Roland produced and directed films for the American Mathematics Society on two outstanding mathematicians: Marsden Morse and Richard Courant. For Time/ Life he made Dam Builders, comparing the ecological impact of humans and beavers. For PBS, he constructed a film examining various aspects of psychiatric treatment. Roland also produced and directed a film on the Gate Theory of Pain.

Roland fulfilled a long time ambition when he was elected Business Agent of the Editor's Union, Local 771 Editor's Union, Local 771, IATSE. In 1968, David headed the Queens Ninth Congressional District campaign for Peace Candidate Eugene McCarthy and won 3 convention delegate seats out of six in a conservative district.

===Political activities===
Roland also worked as Legislative Assistant to New Jersey State Senator, Byron Baer, dealing with constituent problems. He also volunteered with the Bergen County Probation Department and Food Action. Roland continues to lead film seminars at colleges and high schools, libraries, and for community organizations to enhance appreciation of the various aspects of film as art.

===Other projects===
To raise funds for the Abraham Lincoln Brigade Archives (ALBA), Roland proposed a benefit program featuring Pete Seeger, Patti Smith and Guy Davis. He produced the entertainment section of the standing-room-only benefit at the Museum of the City of New York. Currently, he is working to establish an Archive of Songs of Social Significance at SUNY Purchase and is producing a concert to inaugurate the project.

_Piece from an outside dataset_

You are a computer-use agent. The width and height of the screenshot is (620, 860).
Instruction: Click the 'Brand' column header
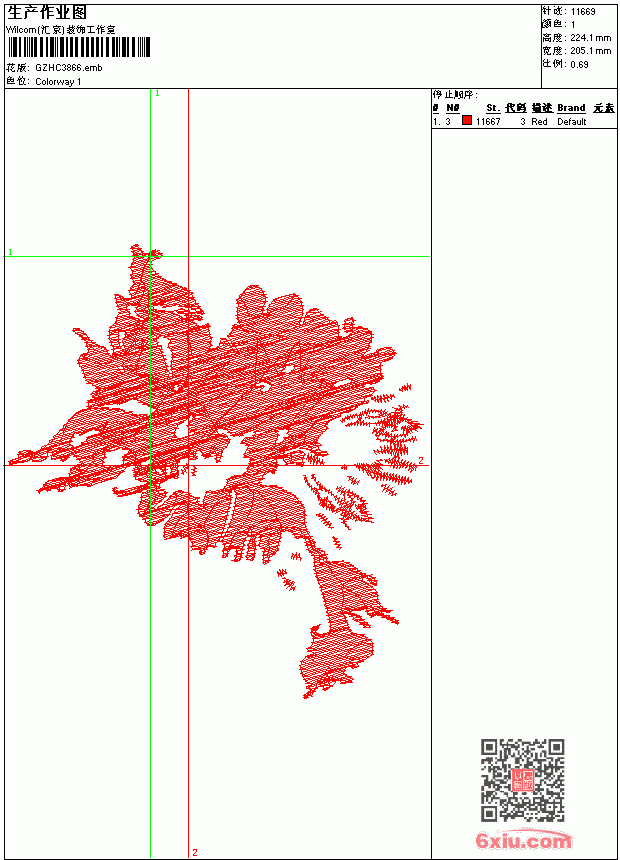571,108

Another film in progress is a documentary called 'Why Art?' Is it a Biological Necessity?, which has the support of Ian Tattersal of the American Museum of Natural History and Paleontologist Richard Leakey. The film will examine homo sapiens' apparent intrinsic need to create art.

Another project is a film about the Development and Meaning of Comedy and how it was used beginning with the Greeks, covering Shakespeare, and including modern times.

David was the Creative Consultant on a film about antisemitism in Poland and was awarded the accolade 'il miglor fabbro' (the better craftsman) by the film's producer.

He is married to writer Leah Margulies Roland. They have three children; Samuel J. Roland, Abigail Roland, and Jessica Roland. They have six grandchildren.